EXERCISE DIRECTIONS: Convert the lines of the material from the one containing "Task: Click the 59.3% weight value" through the end of the material, inclusive, into a numbered list, leaving out blank lines and pictures.

DATA SUPPLIED:

* begin *

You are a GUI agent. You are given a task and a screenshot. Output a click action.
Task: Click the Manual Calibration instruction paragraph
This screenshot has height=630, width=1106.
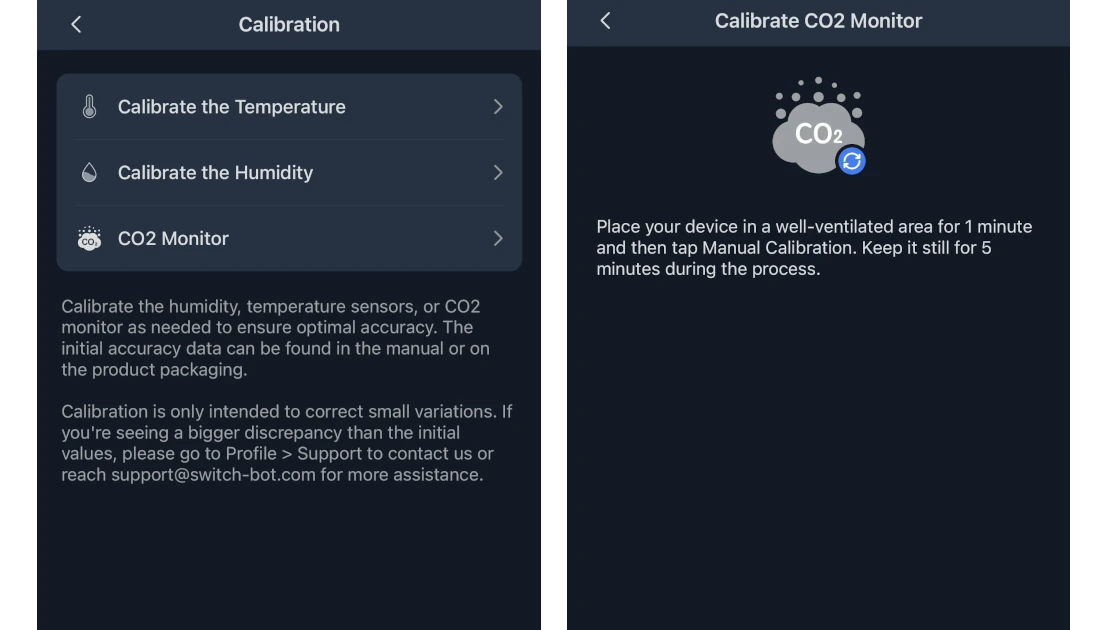tap(813, 247)
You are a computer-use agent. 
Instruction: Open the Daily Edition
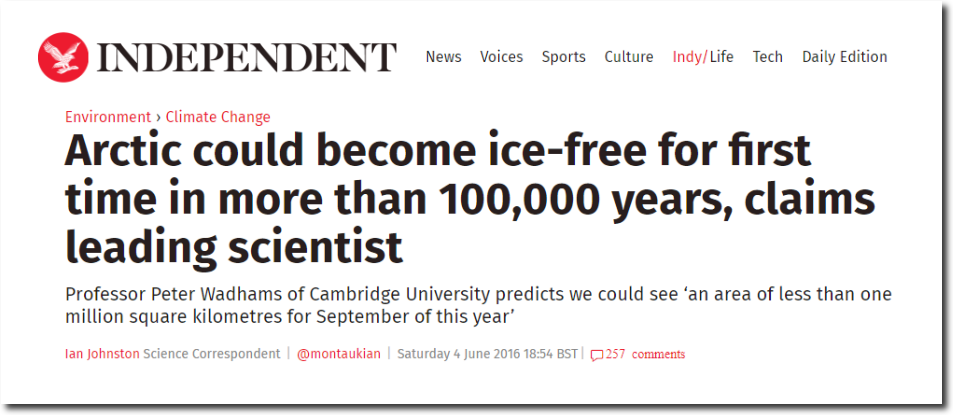pyautogui.click(x=845, y=57)
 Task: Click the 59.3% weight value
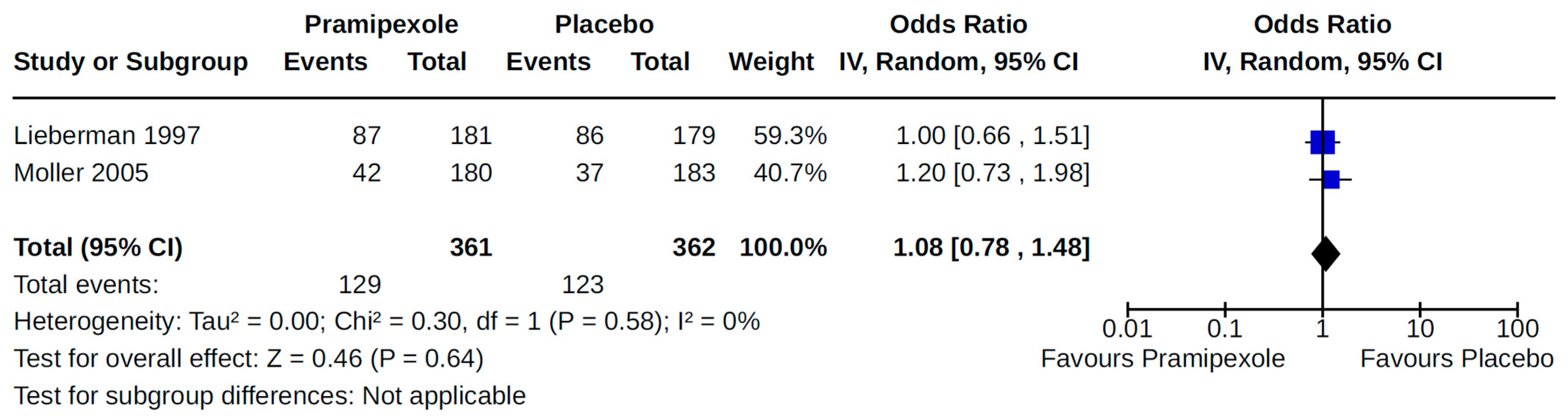pos(789,135)
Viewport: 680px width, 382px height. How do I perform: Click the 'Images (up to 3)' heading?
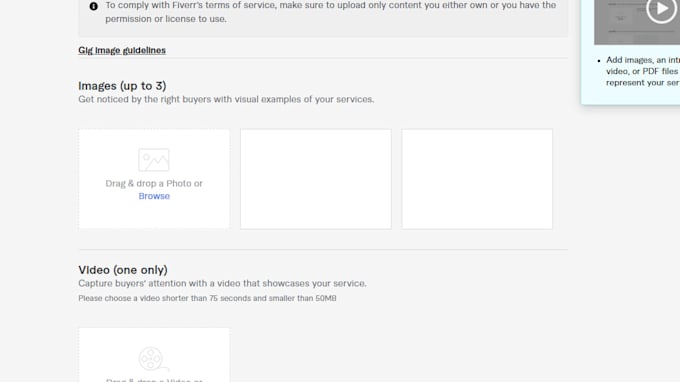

* end *

RESPONSE BELOW:
1.  Task: Click the 59.3% weight value
2. pos(789,135)
3. Viewport: 680px width, 382px height. How do I perform: Click the 'Images (up to 3)' heading?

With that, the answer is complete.